Dunlop had the distinction of saddling Hatta, the first British winner in the now familiar maroon and white silks of Sheikh Mohammed bin Rashid Al Maktoum, at Brighton in 1977. In 1983, he also saddled British Horse of the Year Habibti to win the July Cup, William Hill Sprint Championship, Vernons Sprint Cup and Prix de l’Abbaye de Longchamp. Dunlop was Champion Trainer just once, in 1995, but, at the peak of his powers, had over 200 horses in his charge. All told, he trained over 3,500 winners, including ten British Classic winners. He never won the 2,000 Guineas, but won the 1,000 Guineas and the St. Leger three times apiece and the Derby and the Oaks twice apiece. Habibiti aside, arguably the best horse he ever trained was Shirley Heights, winner of the Derby and the Irish Derby in 1978.

Who is Aidan O’Brien?

Born on October 16, 1969 in County Wexford, Ireland, Aidan O’Brien has, since 1996, has been private trainer to Irish business magnate John Magnier at Ballydoyle Racing Stable, County Tipperary.
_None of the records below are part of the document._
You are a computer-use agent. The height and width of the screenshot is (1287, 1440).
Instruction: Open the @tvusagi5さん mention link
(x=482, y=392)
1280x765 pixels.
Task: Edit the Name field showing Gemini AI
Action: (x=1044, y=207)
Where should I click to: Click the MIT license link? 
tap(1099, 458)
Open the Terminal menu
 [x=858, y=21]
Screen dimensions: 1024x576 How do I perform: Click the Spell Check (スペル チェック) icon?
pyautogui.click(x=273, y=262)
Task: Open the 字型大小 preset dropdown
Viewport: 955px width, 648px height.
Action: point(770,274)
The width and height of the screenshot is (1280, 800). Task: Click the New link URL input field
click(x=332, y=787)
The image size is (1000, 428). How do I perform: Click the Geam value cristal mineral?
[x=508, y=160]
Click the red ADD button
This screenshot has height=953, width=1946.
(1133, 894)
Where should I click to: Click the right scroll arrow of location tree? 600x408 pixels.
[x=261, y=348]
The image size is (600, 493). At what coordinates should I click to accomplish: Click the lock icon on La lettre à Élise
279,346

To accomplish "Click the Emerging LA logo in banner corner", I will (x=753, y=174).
Magnier is married to Susan O’Brien, daughter of Vincent O’Brien, co-founder of the Coolmore Stud breeding operation in 1975.

Prior to succeeding Vincent O’Brien as ‘Master of Ballydoyle’, Aidan O’Brien had, like his unrelated namesake, been a highly successful National Hunt trainer. In fact, he won Irish National Hunt trainers’ championship in Ireland five seasons running between 1993/94 and 1997/98 and famously trained Istabraq to three consecutive wins in the Champion Hurdle in 1998, 1999 and 2000.

By that stage of his career, O’Brien had already become the youngest-ever winner of the Irish Flat trainers’ championship, in 1997, and was well on his way to becoming the outstanding trainer of his generation. Indeed, he has been Irish champion trainer every year, bar one, since, and British champion trainer on six occasions, most recently in 2017.O’Brien is the leading trainer in the history of the 2,000 Guineas, with 10 wins, including three in a row between 2017 and 2019, courtesy of Churchill, Saxon Warrior and Magna Grecia. He is also, jointly, the leading trainer in the history of the Derby, with 7 wins, most recently with Anthony Van Dyck in 2019. In 2017, O’Brien trained 28 Group One or Grade One winners in a calendar year, thereby beating the previous record, 25, set by the late Bobby Frankel in 2003.